**LESETEXT:**
---
Sehr geehrte Damen und Herren, liebe Fotofreunde,

aufgrund der Existenz des „SKF Fotokreises Schweinfurt“ seit 1965 und dessen breiten fotografischen Spektrums wurde 1998 die überregionale „Schwarz/Weiss-Arbeitsgemeinschaft Süd“ gegründet, die sich mit der klassischen, analogen Schwarz/Weiss-Fotografie befasst und diese pflegt. Die inzwischen über 70 Mitglieder aus dem ganzen Bundesgebiet und auch Österreich umfassende „AG“ befasst sich ebenfalls mit der Vielzahl alter, fotografischer Edeldrucktechniken aus dem 19. Jahrhundert und entdeckte auch die Lochkamera für sich wieder neu. Mitglieder der „AG“ eröffneten in München ein Projekt, von dem wie folgt berichtet wird:  

Wie hat es angefangen?

Michael Harms von der „Galerie Blickwinkel 180°“ hatte anlässlich des „World-Wide-Pinhole Day 2007“ am 29. April 2007 die Idee, eine Lochkamera zu bauen. Somit baute er eine begehbare camera obscura mit der die Straßenszene vor der Tür seiner „Galerie Blickwinkel 180°“ an eine weiße Wand projiziert wurde. Jeder, der wollte, konnte sich in diesen „dunklen Raum“ (was camera obscura ja bedeutet) begeben und dieses kopfstehende Bild ansehen und so die Funktionsweise der Camera Obscura erfahren. In der Galerie gab es auch einige Bilder von Lochkamera-Künstlern zu sehen; es wurde an diesem Tag auch mit den unterschiedlichsten Lochkameras gearbeitet und auch gleich entwickelt. Einige dieser Ergebnisse sind unter www.pinholeday.org (April 29, 2007, Country: Germany, City: Gilching) zu sehen. Außerdem hat Michael Harms eine camera obscura gebaut die eine 8 x 10''-Planfilmkassette aufnehmen kann. Auf der gegenüberliegenden Seite hat er ein Loch mit einem Durchmesser von 0,6 mm gebohrt und schon war die Lochkamera fertig. Es ist jene Lochkamera, mit der die hier gezeigten Bilder erarbeitet wurden und die hier zu sehen ist.
---
[Einträge zum Auffinden von Elementen]
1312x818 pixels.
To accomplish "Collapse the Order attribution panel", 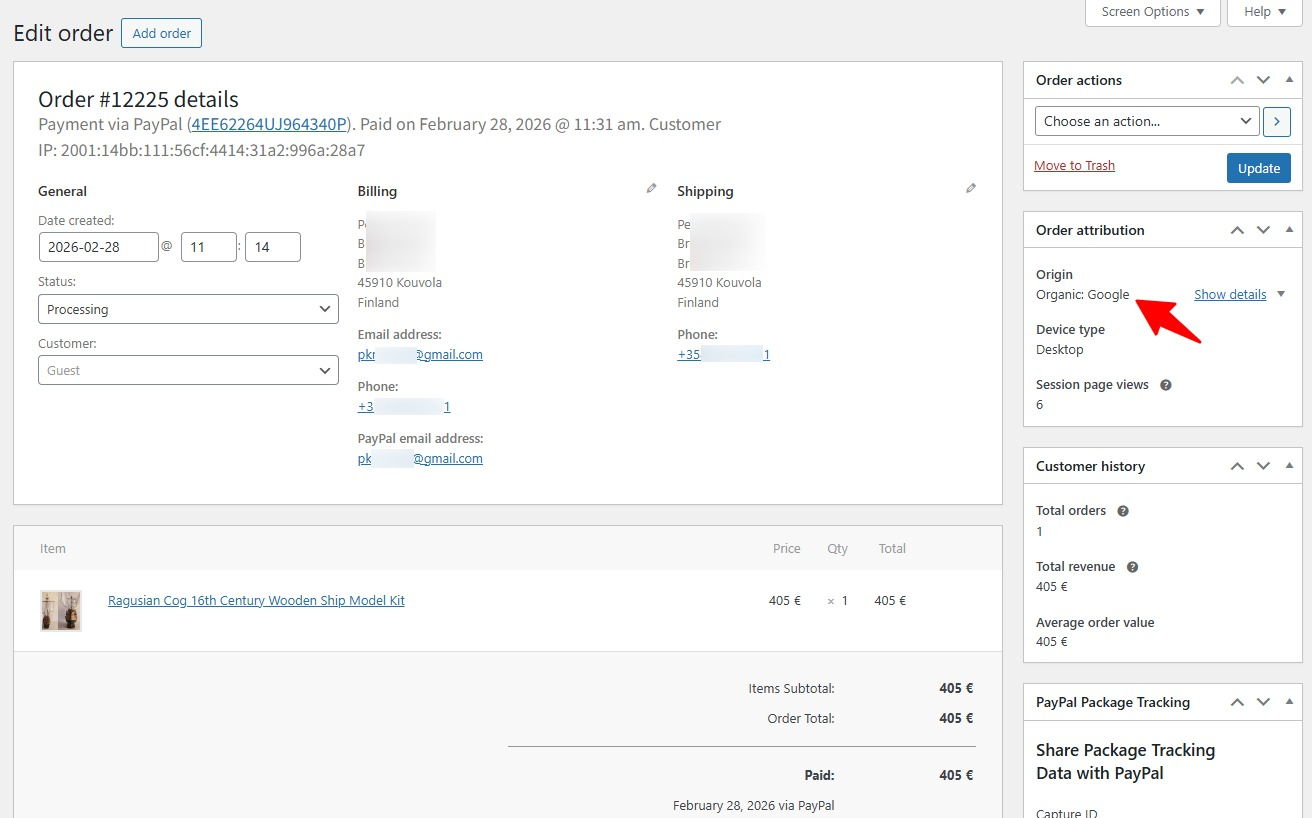I will [1288, 230].
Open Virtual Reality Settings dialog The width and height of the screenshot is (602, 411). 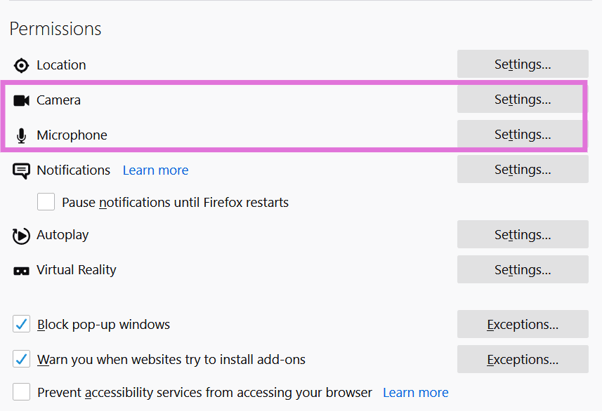tap(522, 270)
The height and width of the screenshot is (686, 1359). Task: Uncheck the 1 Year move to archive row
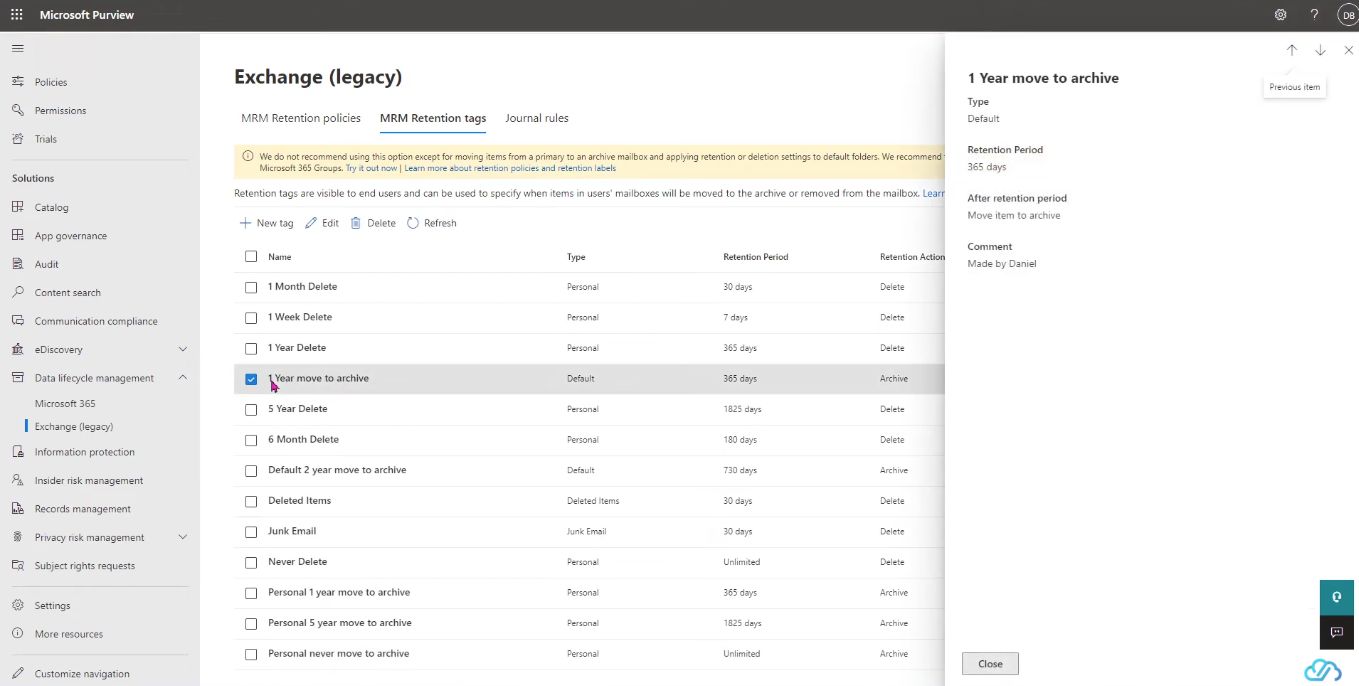(251, 378)
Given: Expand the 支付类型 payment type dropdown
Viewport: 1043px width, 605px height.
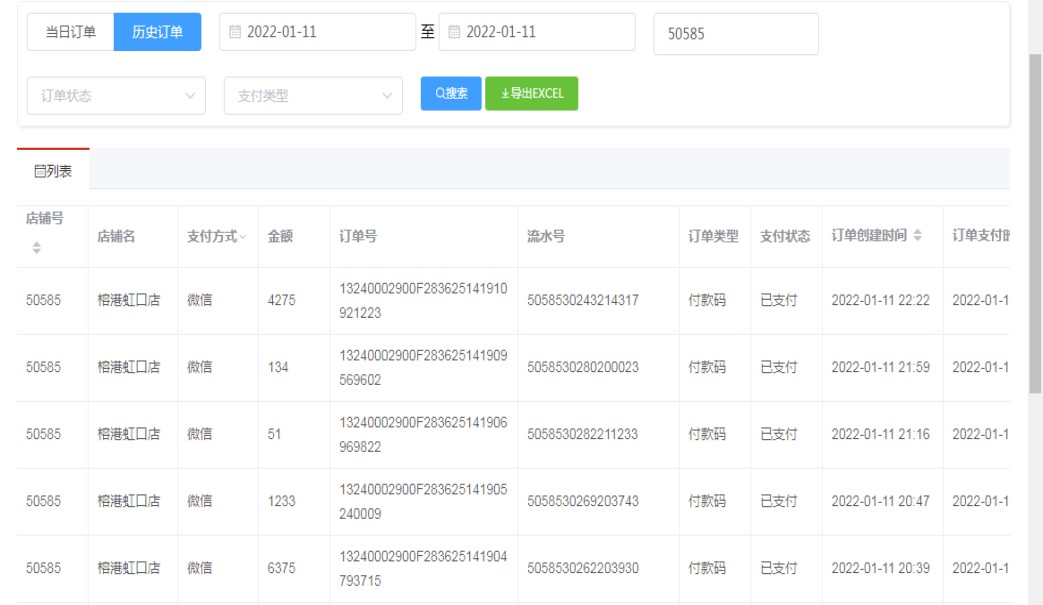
---
**ZU ERLEDIGENDE AUFGABEN:**
1. In welchem Jahr wurde laut dem Text zur Lochkamera die „Schwarz/Weiss-Arbeitsgemeinschaft Süd“ gegründet?
2. Nimm aus dem Text zur Lochkamera den Abschnitt, der mit den Worten „Sehr geehrte Damen“ anfängt und mit „hat es angefangen?“ aufhört, und tausche darin „Mitglieder“ gegen „Teilnehmer“ aus.
3. Schreib den Text zur Lochkamera nach seinem letzten Satz weiter.
Die Liste wird hier nicht gebraucht.

**ANTWORTEN ZU AUFGABEN:**
1. 1998

2.
Sehr geehrte Damen und Herren, liebe Fotofreunde,

aufgrund der Existenz des „SKF Fotokreises Schweinfurt“ seit 1965 und dessen breiten fotografischen Spektrums wurde 1998 die überregionale „Schwarz/Weiss-Arbeitsgemeinschaft Süd“ gegründet, die sich mit der klassischen, analogen Schwarz/Weiss-Fotografie befasst und diese pflegt. Die inzwischen über 70 Teilnehmer aus dem ganzen Bundesgebiet und auch Österreich umfassende „AG“ befasst sich ebenfalls mit der Vielzahl alter, fotografischer Edeldrucktechniken aus dem 19. Jahrhundert und entdeckte auch die Lochkamera für sich wieder neu. Teilnehmer der „AG“ eröffneten in München ein Projekt, von dem wie folgt berichtet wird:  

Wie hat es angefangen?

3.
Start des Projekts „Pinhole auf Reisen“:

Nach dem „Wold-Wide-Pinhole-Day“ wurde das Projekt „Pinhole auf Reisen“ gestartet und die Lochkamera dem Ersten übergeben, um zu fotografieren. Überraschenderweise war dies Friedrich Saller aus München, der die Lochkamera in die Hand gedrückt bekam mit der Devise, dass diese Kamera nun auf Reisen gehen soll und das Jeder der mitmachen möchte, herzlich dazu eingeladen ist. Die Kamera soll von Hand zu Hand gehen und Jedem, der möchte, die Möglichkeit gegeben werden, mit dieser Lochkamera seine Bildidee fotografisch umzusetzen. Die ersten Aufnahmen hat Friedrich Saller an den darauf folgenden Tagen gemacht und natürlich auch gleich entwickelt. Man ist ja auch neugierig und will sehen, was da so entsteht. Und die Ergebnisse waren für ihn sehr überraschend. Mit einer solchen Detailtreue hatte er nicht gerechnet.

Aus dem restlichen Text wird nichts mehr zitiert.